Scripted logins via pexpect are in fact the raison d'etre for pexpect
in the first place, and would be easy to add.   There are also bound
to be all kinds of subtle issues with server=... that haven't been
found due to lack of use.  A good test would be to try to force the
gap or maxima interfaces to run 100% remotely (by editing
interfaces/gap.py or interface/maxima.py), then try to run the Sage
test suite and see what goes wrong.

With respect to the notebook, there is currently some reliance on a
shared filesystem for the worksheet processes.  This could be I think
easily fixed via some slight redesign, and I'll do this in October.
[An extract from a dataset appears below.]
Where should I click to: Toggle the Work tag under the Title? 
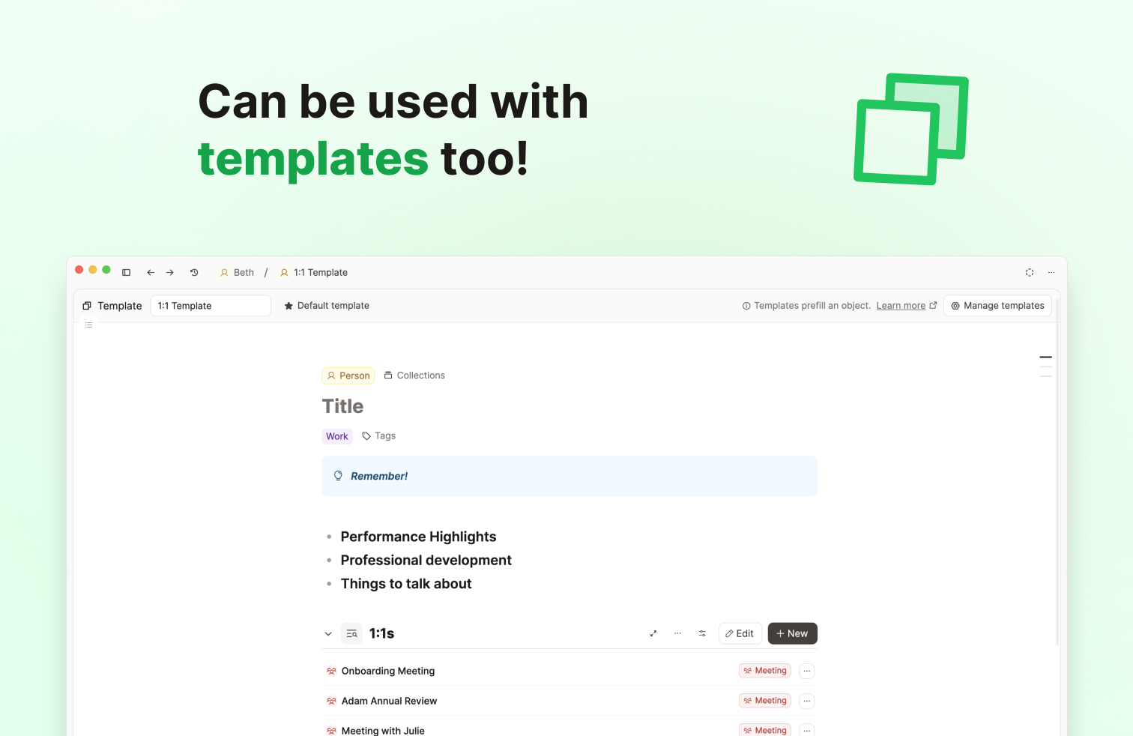point(336,436)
I could even make it so that there is an option for a given worksheet
(set in say a worksheet configuration pane) for that worksheet to run
as a given user on a given remote system.  Then whenever you use that
worksheet, you would have to login to the remote system to start it
running, and afterwards all computations would happen using the
default "sage" command on that remote system over ssh.    I think
implementing this would be completely straightforward given the
current notebook design, and already this would provide a level of
flexibility and power that rivals anything the codenode design or
anybody else has suggested.     In case the above wasn't clear, one
could go to say https://sagenb.org, login, but then have persistent
worksheet processes that run on sage.math.washington.edu, or any other
powerful specific computer you have an account on.  This would give
you access to your own build of Sage, commercial software on that
machine, etc.

So there is still some potential to the pseudotty approach to
controlling processes.     The main drawback in my mind is that it
works differently (and maybe not so well) on Windows (though it does
actually work, but via the "Console API").